Ursodeoxycholic acid treatment in isolated chronic graft-vs.-host disease of the liver

• Published in: Clinical transplantation Vol. 19; no. 6; pp. 798 - 803
• Main Authors: Arat, Mutlu, Idilman, Ramazan, Soydan, Ender Akcaglayan, Soykan, Irfan, Erden, Esra, Karayalçın, Selim, Akan, Hamdi
• Format: Journal Article
• Language: English
• Published: Oxford, UK Munksgaard International Publishers 01.12.2005; Blackwell
• Subjects: Adolescent; Adult; allogeneic hematopoietic cell transplantation; Aspartate Aminotransferases - blood; Bilirubin - blood; Biological and medical sciences; Cholagogues and Choleretics - therapeutic use; cholestatic liver diseases; chronic graft-vs.-host disease; Female; Fundamental and applied biological sciences.
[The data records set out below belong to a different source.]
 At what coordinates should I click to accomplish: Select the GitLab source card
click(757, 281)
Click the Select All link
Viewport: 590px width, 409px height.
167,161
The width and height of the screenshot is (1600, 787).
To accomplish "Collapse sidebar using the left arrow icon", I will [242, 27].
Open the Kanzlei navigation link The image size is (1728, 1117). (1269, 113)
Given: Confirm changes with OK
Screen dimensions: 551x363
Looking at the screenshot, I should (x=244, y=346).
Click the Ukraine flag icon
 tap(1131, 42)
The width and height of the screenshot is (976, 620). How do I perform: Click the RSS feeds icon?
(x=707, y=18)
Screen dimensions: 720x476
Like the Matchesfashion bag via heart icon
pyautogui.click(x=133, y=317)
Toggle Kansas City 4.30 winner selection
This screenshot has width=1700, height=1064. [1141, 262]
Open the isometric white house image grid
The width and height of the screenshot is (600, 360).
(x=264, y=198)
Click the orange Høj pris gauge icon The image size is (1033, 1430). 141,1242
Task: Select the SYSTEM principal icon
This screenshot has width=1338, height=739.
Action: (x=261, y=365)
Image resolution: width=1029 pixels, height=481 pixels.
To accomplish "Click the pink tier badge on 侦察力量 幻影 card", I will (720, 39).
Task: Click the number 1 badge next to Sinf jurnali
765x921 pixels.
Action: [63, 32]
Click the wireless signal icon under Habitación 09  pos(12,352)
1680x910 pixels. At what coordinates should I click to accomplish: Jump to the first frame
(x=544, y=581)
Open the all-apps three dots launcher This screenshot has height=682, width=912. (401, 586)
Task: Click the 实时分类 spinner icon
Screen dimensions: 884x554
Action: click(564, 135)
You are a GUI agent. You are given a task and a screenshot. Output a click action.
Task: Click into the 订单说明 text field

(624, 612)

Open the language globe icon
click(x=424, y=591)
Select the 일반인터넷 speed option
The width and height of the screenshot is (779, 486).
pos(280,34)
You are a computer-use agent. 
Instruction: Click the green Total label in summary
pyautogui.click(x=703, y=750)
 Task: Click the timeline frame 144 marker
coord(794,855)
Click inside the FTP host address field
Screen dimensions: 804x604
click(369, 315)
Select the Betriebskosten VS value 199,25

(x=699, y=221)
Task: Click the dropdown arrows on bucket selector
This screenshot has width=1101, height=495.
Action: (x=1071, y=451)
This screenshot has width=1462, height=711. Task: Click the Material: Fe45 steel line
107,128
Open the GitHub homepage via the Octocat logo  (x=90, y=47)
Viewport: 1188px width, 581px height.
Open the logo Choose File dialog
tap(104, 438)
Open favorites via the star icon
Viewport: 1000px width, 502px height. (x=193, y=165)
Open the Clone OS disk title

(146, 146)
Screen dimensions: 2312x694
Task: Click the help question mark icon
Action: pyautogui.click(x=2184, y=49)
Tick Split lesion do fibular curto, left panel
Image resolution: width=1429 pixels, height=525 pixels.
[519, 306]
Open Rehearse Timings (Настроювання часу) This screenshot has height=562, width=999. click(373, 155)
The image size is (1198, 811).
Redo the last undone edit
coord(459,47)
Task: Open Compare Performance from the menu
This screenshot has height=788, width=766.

Psychology; Fundamental immunology; gamma-Glutamyltransferase - blood; Graft vs Host Disease - drug therapy; Hematopoietic Stem Cell Transplantation; Humans; Liver Diseases - drug therapy; Male; Medical sciences; Middle Aged; Prospective Studies; Surgery (general aspects). Transplantations, organ and tissue grafts. Graft diseases; Tissue, organ and graft immunology; Transplantation Conditioning; ursodeoxycholic acid; Ursodeoxycholic Acid - therapeutic use; Disease; Stem cell; Hematopoietic cell; Homograft; Hepatic disease; cholestatic liver diseases; Host; Transplantation; Ursodeoxycholic acid; allogeneic hematopoietic cell transplantation; Medicine; Chronic; Treatment; chronic graft-vs.-host disease; Bile acid; Surgery; Digestive diseases; Graft; Comparative study
• ISSN: 0902-0063; 1399-0012
• DOI: 10.1111/j.1399-0012.2005.00424.x

:  Objectives:  Data regarding the long‐term treatment of ursodeoxycholic acid (UDCA) in individuals of chronic graft‐vs.‐host disease (cGVHD) of the liver are limited. The aims of this prospective study were to determine whether, (i) UDCA treatment is useful as a long‐term treatment for individuals with limited cGVHD of the liver following allogeneic hematopoietic cell transplantation, and (ii) the tolerability of UDCA treatment in such individuals. Methods:  Fifteen consecutive patients with de novo isolated cGVHD of the liver were included. All individuals were treated with UDCA at a dose of 13 mg/kg/d for 1 yr. Clinical evaluation and laboratory testing were assessed at 30‐d intervals during UDCA therapy and every 30 d after discontinuation of UDCA for a total of 3 months. Results:  At the end of the treatment, 60% of patients with cGVHD of the liver had normal liver tests, the remaining 40% of patients demonstrated improvement in their abnormal liver tests (partial responders), whereas none of the patients had worsening of the liver tests. When compared with baseline, there was a significant decrease in the serum aminotransferases, alkaline phosphatase and gamma‐glutamyl transpeptidase levels after completion of the UDCA treatment at 12 months (p < 0.01). No significant increase in serum liver enzyme tests was observed at the third month after the completion of therapy. Pruritus in seven of nine patients resolved after UDCA treatment. All patients completed their assigned treatment with no major adverse event. Conclusion:  Long‐term UDCA therapy appears to be effective, safe and tolerable in individuals with cGVHD presenting with isolated liver involvement.